• _WORK TO BE COMPLETED_: From the entries below, work out how many lines contain the string "computer"; answer with the number alone.

Stored records:

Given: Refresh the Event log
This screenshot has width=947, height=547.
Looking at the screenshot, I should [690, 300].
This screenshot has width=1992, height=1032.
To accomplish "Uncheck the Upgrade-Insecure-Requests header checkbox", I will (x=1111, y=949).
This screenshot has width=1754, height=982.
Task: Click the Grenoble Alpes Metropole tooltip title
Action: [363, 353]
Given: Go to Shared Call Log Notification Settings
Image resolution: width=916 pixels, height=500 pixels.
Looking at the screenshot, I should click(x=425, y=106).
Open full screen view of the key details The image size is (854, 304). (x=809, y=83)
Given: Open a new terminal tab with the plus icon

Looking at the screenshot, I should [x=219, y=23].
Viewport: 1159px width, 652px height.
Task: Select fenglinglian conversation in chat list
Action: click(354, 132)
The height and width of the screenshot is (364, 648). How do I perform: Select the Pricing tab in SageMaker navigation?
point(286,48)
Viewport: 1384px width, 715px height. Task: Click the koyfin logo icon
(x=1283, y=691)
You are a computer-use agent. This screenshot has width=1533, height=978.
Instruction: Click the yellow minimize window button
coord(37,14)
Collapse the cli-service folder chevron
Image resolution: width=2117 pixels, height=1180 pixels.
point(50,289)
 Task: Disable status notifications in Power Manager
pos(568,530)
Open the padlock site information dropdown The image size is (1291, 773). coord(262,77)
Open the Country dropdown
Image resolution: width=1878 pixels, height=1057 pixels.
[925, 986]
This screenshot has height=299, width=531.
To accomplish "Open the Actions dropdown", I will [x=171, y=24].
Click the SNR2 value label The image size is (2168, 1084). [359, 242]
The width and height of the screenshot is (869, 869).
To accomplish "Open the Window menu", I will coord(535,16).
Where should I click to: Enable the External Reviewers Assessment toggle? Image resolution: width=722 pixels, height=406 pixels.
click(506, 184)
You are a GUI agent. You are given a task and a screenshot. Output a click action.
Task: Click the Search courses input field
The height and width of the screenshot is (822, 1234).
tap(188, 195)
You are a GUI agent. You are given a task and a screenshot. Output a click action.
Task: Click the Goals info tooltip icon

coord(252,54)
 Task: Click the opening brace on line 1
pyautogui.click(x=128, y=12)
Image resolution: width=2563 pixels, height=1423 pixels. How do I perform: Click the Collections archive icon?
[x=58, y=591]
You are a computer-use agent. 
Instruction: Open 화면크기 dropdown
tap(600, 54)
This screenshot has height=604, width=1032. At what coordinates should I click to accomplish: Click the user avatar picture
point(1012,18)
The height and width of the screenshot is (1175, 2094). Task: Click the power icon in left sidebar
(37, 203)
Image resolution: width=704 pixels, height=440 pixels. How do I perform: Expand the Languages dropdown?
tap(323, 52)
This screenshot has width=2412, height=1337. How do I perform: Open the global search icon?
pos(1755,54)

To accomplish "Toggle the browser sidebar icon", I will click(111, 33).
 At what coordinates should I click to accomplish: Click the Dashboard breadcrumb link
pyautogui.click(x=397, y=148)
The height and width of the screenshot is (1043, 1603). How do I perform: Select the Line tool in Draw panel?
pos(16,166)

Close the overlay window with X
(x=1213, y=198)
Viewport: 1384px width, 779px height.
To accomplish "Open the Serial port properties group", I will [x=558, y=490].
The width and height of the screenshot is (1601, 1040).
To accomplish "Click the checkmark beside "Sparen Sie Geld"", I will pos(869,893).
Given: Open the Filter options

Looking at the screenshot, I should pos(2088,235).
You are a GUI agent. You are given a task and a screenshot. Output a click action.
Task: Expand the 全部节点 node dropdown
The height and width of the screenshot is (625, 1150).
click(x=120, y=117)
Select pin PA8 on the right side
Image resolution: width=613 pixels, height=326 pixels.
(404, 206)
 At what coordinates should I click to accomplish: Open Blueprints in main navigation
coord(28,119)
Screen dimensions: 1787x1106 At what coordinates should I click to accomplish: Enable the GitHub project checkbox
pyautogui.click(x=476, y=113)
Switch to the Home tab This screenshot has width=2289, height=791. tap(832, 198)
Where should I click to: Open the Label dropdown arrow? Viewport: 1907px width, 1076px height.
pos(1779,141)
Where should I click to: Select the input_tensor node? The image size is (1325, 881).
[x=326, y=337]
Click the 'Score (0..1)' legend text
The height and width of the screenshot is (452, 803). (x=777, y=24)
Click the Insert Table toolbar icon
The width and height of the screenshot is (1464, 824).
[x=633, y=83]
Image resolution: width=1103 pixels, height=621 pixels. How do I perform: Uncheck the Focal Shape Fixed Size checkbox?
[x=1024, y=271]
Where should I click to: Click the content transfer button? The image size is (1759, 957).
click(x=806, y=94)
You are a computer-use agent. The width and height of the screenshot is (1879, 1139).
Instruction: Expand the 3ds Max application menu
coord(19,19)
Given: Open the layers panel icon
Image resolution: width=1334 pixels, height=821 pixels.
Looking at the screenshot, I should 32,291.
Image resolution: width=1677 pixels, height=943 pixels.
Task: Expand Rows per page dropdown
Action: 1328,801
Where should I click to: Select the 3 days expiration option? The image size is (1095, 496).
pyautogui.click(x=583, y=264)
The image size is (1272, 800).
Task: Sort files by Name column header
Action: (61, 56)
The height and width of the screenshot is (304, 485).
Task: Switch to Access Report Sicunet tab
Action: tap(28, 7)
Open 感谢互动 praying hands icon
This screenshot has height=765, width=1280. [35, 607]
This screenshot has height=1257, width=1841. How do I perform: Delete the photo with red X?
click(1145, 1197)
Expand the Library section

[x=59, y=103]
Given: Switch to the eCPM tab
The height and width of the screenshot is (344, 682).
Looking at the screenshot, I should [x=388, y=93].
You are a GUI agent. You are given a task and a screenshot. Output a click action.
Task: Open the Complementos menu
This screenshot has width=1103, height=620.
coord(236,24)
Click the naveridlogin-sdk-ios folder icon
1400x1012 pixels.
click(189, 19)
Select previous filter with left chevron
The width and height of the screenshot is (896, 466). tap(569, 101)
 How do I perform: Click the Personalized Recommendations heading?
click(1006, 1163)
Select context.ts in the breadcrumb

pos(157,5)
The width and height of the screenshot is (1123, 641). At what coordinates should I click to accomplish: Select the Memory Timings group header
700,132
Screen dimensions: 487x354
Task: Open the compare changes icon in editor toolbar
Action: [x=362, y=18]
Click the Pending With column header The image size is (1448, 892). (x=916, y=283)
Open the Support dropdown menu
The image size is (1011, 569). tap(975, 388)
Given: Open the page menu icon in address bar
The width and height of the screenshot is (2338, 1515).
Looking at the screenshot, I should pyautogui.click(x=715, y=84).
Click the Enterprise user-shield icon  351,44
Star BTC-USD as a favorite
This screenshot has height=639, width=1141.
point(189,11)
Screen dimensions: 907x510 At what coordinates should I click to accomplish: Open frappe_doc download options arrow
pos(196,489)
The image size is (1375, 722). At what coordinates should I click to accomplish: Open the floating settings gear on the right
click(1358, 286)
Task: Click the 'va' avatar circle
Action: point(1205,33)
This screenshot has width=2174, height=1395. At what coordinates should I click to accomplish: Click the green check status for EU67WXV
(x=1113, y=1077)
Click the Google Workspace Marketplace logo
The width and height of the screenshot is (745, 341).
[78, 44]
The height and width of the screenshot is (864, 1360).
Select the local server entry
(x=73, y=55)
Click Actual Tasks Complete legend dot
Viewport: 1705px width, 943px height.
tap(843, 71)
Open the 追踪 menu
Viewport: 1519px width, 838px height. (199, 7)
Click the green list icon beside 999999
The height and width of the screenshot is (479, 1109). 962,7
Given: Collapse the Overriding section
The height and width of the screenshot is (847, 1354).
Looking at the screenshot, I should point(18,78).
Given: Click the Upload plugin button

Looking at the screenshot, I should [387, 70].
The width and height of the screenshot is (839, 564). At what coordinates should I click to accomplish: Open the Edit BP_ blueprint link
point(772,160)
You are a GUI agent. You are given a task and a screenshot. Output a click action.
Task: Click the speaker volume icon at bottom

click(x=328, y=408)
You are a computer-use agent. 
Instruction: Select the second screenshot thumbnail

• _ANSWER TO THE PROBLEM_: 4